Collected data:
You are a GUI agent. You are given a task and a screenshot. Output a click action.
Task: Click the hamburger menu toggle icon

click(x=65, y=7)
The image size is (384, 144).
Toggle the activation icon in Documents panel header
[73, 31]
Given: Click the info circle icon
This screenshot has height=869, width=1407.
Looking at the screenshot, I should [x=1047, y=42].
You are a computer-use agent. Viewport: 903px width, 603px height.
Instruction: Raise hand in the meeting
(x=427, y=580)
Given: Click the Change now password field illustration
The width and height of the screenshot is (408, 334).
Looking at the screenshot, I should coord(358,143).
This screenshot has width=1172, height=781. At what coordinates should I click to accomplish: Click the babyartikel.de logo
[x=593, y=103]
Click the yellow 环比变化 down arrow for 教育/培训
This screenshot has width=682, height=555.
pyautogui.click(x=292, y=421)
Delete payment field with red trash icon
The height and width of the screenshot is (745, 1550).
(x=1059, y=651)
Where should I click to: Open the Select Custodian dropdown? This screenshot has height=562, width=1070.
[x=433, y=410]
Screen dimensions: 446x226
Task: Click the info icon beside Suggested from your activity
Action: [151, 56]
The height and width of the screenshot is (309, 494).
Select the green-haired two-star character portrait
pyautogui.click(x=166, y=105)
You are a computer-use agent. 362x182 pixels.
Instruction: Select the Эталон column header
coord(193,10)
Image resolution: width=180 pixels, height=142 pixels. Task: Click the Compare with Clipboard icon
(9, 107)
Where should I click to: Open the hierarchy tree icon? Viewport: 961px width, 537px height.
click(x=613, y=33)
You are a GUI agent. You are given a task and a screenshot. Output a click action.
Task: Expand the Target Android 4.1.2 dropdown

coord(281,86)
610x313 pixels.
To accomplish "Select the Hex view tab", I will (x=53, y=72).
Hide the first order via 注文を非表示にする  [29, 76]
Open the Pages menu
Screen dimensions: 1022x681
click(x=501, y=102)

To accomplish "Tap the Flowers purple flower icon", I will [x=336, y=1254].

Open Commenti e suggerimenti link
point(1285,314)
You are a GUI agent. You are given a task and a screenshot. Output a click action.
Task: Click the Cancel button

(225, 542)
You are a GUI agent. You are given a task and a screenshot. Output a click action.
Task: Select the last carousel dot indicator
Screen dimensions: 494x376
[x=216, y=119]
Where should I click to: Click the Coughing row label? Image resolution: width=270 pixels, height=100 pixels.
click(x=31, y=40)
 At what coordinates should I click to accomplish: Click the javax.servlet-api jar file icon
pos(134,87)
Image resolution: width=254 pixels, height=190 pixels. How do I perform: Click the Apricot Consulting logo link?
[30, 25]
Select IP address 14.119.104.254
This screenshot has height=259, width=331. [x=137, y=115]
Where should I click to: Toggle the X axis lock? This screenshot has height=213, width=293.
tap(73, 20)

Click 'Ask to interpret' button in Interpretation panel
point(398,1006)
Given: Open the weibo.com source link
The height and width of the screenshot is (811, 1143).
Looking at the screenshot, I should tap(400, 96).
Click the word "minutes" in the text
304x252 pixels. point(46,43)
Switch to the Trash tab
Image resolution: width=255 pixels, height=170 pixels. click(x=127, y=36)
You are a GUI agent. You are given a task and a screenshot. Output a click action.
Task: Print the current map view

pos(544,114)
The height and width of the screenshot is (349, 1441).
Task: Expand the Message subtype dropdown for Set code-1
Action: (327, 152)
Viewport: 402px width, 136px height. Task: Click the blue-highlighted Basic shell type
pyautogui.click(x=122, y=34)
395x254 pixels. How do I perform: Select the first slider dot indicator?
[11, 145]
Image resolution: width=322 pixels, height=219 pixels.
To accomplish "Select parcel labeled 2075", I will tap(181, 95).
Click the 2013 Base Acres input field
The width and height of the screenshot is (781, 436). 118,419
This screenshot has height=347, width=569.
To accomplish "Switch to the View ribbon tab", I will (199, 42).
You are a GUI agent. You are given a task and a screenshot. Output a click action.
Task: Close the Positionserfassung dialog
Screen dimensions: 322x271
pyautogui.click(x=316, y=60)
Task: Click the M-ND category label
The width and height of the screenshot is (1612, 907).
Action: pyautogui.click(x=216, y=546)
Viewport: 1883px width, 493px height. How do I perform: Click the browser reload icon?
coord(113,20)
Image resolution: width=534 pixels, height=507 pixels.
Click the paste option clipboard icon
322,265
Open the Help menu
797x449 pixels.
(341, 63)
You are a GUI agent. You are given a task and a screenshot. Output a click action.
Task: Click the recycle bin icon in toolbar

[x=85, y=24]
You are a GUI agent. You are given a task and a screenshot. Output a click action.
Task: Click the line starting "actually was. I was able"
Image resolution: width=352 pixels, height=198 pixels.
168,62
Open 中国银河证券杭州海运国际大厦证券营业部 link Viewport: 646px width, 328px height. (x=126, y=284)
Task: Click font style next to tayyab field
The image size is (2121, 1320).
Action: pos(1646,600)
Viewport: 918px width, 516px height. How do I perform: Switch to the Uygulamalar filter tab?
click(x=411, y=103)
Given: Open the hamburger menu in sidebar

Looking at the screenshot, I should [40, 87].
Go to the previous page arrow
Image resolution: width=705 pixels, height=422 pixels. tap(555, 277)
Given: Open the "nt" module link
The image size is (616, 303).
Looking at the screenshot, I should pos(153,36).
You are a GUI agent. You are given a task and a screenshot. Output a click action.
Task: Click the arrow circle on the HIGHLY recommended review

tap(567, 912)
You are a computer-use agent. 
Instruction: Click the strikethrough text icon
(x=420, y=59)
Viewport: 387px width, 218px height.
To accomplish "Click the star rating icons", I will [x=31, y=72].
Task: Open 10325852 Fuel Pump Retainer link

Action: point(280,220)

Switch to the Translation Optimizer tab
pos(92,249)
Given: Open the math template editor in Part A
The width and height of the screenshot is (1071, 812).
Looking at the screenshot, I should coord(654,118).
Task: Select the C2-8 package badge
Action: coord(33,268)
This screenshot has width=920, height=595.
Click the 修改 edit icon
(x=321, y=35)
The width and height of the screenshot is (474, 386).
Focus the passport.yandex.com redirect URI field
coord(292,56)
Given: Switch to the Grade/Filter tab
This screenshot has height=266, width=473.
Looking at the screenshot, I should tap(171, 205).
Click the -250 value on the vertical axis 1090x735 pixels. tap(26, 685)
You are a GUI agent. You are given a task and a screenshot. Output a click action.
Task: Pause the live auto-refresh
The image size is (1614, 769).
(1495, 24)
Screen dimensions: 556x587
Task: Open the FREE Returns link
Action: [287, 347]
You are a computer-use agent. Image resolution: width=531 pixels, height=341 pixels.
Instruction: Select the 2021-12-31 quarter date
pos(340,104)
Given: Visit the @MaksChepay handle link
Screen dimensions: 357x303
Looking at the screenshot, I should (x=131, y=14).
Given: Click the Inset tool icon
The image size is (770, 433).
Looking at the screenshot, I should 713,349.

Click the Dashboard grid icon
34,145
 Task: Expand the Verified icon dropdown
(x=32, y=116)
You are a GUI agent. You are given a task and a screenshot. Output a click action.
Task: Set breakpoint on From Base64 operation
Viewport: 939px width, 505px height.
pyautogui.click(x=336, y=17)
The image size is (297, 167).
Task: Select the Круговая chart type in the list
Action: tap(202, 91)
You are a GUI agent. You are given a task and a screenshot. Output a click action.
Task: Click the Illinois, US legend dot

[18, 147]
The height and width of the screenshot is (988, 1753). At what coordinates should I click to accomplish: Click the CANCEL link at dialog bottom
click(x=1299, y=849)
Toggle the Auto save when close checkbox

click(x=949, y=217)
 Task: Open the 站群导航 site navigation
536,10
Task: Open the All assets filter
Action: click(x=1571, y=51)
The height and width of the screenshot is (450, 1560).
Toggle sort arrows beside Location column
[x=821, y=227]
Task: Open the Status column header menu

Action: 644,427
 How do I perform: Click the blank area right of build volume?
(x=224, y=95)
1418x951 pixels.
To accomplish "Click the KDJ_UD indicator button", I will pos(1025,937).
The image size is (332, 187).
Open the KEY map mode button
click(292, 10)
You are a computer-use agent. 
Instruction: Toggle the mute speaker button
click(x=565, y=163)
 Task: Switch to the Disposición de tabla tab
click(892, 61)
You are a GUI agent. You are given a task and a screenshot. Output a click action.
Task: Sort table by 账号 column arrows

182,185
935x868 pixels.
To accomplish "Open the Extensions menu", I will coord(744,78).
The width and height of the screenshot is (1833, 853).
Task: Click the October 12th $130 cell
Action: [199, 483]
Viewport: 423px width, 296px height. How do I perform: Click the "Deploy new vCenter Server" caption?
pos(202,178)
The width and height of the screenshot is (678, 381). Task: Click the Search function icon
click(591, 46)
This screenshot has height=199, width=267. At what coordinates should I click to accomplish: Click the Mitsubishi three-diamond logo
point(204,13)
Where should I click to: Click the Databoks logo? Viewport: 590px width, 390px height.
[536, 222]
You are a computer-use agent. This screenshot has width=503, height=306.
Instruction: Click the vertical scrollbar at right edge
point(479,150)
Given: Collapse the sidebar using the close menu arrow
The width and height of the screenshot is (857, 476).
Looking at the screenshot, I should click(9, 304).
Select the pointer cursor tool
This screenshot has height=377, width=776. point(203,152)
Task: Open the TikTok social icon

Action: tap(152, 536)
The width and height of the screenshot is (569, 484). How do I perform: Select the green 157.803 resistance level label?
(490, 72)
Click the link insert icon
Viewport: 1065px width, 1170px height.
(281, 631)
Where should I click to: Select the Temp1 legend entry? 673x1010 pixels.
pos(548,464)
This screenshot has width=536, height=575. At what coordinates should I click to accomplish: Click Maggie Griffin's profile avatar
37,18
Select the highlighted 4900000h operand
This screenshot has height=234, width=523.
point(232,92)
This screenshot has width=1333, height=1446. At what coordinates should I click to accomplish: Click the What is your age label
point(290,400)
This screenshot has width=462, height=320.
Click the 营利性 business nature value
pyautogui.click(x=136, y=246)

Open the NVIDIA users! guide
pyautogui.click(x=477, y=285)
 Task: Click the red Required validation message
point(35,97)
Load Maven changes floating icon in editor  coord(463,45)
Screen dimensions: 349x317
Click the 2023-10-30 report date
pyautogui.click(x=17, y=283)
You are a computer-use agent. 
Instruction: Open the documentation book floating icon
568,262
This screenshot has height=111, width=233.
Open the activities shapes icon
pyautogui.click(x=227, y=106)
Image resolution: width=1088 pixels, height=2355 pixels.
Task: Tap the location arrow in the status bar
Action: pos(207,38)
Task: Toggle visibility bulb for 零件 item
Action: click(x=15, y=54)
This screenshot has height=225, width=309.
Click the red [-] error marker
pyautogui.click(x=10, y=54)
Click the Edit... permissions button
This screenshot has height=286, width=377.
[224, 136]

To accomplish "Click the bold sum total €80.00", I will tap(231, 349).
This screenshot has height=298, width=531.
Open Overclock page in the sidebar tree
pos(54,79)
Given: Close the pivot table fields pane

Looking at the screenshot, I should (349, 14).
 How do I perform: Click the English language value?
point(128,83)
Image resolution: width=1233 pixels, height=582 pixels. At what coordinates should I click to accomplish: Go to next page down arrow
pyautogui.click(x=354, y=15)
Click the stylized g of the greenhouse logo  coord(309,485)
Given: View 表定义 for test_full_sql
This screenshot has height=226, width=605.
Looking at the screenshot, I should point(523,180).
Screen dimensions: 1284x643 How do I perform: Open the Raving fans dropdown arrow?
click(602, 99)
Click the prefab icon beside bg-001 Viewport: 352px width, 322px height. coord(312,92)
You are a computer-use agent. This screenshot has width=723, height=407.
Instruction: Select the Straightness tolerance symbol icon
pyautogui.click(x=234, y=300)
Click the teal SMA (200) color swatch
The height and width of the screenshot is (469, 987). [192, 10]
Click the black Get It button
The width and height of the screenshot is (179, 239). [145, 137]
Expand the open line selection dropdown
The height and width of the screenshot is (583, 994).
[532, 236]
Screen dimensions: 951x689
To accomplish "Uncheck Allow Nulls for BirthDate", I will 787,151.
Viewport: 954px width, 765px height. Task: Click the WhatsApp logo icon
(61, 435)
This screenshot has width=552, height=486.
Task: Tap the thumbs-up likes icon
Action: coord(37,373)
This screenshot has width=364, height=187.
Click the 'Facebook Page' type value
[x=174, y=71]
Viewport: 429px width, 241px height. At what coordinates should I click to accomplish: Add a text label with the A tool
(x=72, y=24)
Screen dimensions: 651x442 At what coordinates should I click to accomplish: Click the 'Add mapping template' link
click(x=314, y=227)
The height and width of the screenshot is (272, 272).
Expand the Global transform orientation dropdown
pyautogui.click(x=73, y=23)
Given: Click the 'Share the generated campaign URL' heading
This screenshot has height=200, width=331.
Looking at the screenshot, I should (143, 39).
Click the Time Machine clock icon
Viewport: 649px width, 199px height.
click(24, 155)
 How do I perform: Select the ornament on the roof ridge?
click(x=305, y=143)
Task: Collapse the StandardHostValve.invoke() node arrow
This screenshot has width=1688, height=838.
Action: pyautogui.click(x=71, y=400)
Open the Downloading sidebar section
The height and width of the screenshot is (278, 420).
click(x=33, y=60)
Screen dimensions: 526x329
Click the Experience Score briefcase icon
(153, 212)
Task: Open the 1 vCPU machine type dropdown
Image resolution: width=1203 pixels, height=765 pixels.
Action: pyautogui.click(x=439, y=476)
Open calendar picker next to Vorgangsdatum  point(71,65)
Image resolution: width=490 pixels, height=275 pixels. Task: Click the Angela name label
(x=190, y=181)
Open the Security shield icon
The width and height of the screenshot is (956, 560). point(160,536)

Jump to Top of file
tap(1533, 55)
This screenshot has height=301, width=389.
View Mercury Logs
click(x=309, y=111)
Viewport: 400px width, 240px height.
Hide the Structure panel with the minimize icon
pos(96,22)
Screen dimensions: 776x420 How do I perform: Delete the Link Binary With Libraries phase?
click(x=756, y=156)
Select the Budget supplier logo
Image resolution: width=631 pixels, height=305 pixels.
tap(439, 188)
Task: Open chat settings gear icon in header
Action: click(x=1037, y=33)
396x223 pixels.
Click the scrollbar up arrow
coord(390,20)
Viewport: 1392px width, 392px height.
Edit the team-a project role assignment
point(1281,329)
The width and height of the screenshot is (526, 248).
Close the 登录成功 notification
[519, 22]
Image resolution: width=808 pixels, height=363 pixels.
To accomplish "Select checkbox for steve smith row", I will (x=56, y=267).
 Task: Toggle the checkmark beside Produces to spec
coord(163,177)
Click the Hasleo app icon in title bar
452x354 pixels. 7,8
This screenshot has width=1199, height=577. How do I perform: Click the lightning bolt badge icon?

_Goal of the exercise_
Where does the word "Collapse" appear in the records? Copy every line that holds it.

_Reply_
Given: Collapse the sidebar using the close menu arrow
Task: Collapse the StandardHostValve.invoke() node arrow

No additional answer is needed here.